La guinda encaramada encima de la torta: si en la práctica Chile no tiene deuda soberana, los chilenos sí: cada hogar chileno, en promedio, debe más del 70% de su salario disponible anual. Las condiciones de esa deuda no tienen mucho que envidiarle a las que presidieron el muy precoz endeudamiento de los Estados latinoamericanos apenas accedieron a la independencia.

Éric Toussaint, en su erudito libro “Le système dette – Histoire des dettes souveraines et de leur répudiation”, cuenta lo siguiente: en el año 1824, México recurrió a un crédito en Londres. El banco encargado de la operación, B.A. Goldshmidt & Co., declaró que había vendido los títulos de la deuda mexicana en 58% de su valor facial. En otras palabras, que puso en venta títulos por un monto total de 3 millones 200 mil libras, y que había recaudado solo 1 millón 850 mil. De ese monto, B.A. Goldschmidt & Co. descontó su modesta comisión, o sea 750 mil libras. En resumen, México recibió apenas 1 millón 100 mil libras, pero su deuda ascendía a 3 millones 200 mil.

Hay que comprender que el banco no corrió ningún riesgo: su tarea se limitó a venderle los títulos de deuda soberana de México a terceros.

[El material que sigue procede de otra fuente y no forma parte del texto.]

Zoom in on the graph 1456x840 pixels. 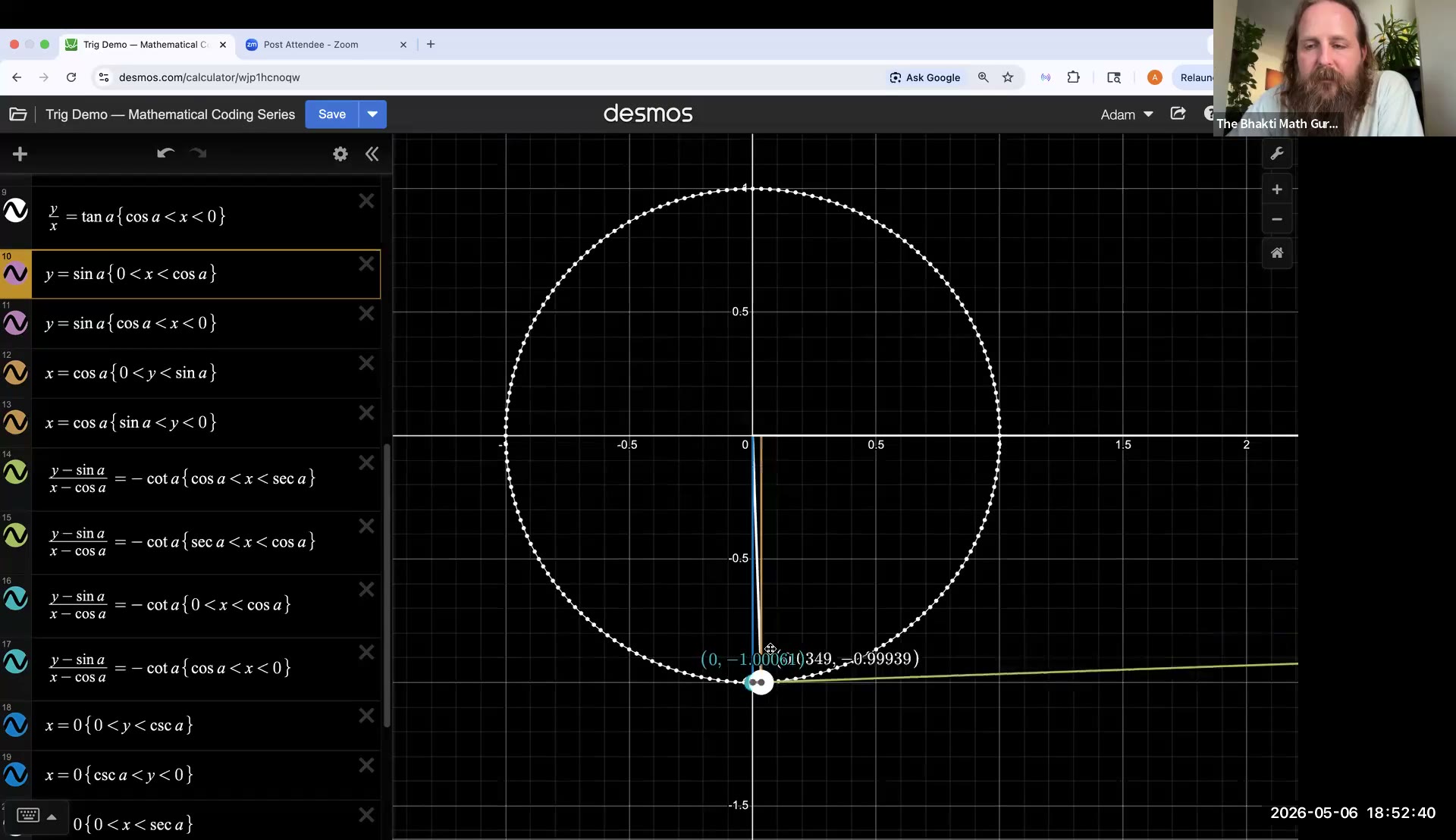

Entre los años 1824 y 1831, a pesar de una suspensión de pagos, México rembolsó 1 millón de libras en capital y 500 mil en intereses. Pero aún debía pagar 6 millones en capital e intereses. La tasa de interés había sido fijada en un 5%, que México debía pagar sobre el total nominal, aun cuando recibió solo un 35% del monto global del crédito.

En pesos mexicanos, si México recibió solo 5,7 millones, tomando en cuenta los intereses se comprometió a pagar, en un período de 30 años, 40 millones de pesos: 16 millones en capital y 24 millones en intereses. La proporción es inimaginable: por cada peso recibido efectivamente, México tuvo que pagar 7.

Cualquier parecido con lo que ocurre con los créditos al consumo en el campo de flores bordado no es pura coincidencia.

En cuanto a México, sería largo contar que la oligarquía mexicana hizo negocios comprando los títulos de la deuda a precio de huevo, exigiéndole luego a su propio país el pago del cien por ciento. Para lograrlo, algunos de ellos llegaron al extremo de adoptar la nacionalidad inglesa. Es lo que los poderosos llaman patriotismo. ¿Hay que precisar que fue el pueblo mexicano el que pagó hasta el último centavo?

La larga historia de la deuda soberana ilustra el comportamiento de los poderosos. En el Chile actual les conviene reducir la intervención pública en la economía para multiplicar las oportunidades de negocios privados. Al mismo tiempo, si la deuda del Estado se reduce a un 18,5% del PIB, la deuda privada –excluyendo las instituciones financieras y los hogares–, gira en torno a un 130% del PIB.

El día que se produzca un percance cualquiera, –como el de principios de los años 1980, u otra crisis en plan subprimes–, puedes apostar tu magnífica pensión AFP a que será, una vez más, el pueblo de Chile el que pagará los platos rotos.